JetBlue is making its biggest push yet at Fort Lauderdale-Hollywood International Airport, adding 11 new destinations as the carrier looks to fill the void left by Spirit Airlines, which ceased operations on May 2. The expansion solidifies FLL as JetBlue’s largest operation, with more than 40% of the airline’s total flights already running through the South Florida hub.
A Hometown Airline in the Making
Broward County Mayor Mark Bogen didn’t hide his enthusiasm. “I hope to call JetBlue our hometown airline in the near future,” he said in a message to local media. Spirit, which had been based in Dania Beach, left a significant gap when it shut down, and its trademark yellow still dominates Terminal 4 — but Bogen could see it turning blue.
The scale of JetBlue’s commitment is striking. The airline’s first flight from John F. Kennedy International Airport to FLL was in 2000, and JFK’s Terminal 5 became its primary hub in 2008. Now, more than two decades later, South Florida has effectively become JetBlue’s most important market. The 11 new destinations — spanning domestic cities and international routes across Latin America and the Caribbean — represent a bold wager that FLL can absorb and grow traffic faster than any other airport in JetBlue’s network.
Alongside JetBlue, Allegiant and Avianca have also been expanding services out of FLL, according to airport officials. The competition among carriers to claim Spirit’s abandoned gates and routes has been swift, a sign that demand for South Florida air travel remains strong despite broader industry headwinds.
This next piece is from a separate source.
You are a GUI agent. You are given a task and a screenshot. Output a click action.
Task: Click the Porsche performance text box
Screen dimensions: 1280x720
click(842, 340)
Rising Costs Challenge the Industry
Not everyone is celebrating. DeAnna Allen, a former Spirit Savers Club member, said the shutdown means her family can no longer afford to fly as often. “I still won’t be able to fly as much because it costs too much,” she told Local 10 News. Spirit had built its model on rock-bottom fares, and its absence hits price-sensitive travelers — many of them in Broward’s working-class communities — particularly hard.
Aviation attorney Willard Shepard framed the broader challenge: “This is a very difficult summer and time for all airlines, but especially the situation Spirit was in with minimum fares and rising fuel costs.” Jet-fuel prices have climbed sharply in 2026, pressuring carriers across the board and making the ultra-low-cost model that Spirit pioneered increasingly difficult to sustain.
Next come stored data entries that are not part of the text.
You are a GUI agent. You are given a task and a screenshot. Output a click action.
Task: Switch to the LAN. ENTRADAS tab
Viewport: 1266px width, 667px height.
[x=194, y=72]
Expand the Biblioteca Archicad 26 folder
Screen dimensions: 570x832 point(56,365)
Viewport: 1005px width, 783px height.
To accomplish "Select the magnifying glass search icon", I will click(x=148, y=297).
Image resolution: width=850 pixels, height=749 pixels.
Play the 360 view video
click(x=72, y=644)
What It Means for South Florida Travel
JetBlue’s senior vice president of revenue, network, and enterprise planning, Daniel Shurz, said the airline is “stepping up for a community that has been a part of our story since day one at an important moment, adding service where customers need it, strengthening our relevance across South Florida and making FLL an even more powerful gateway across the U.S., Latin America and the Caribbean.” The 11 new routes — combined with the recently announced first-ever FLL-to-Caracas service — represent the most significant network expansion in the airline’s 26-year history at Fort Lauderdale. Business of Miami will continue tracking the rollout as the routes launch throughout the year.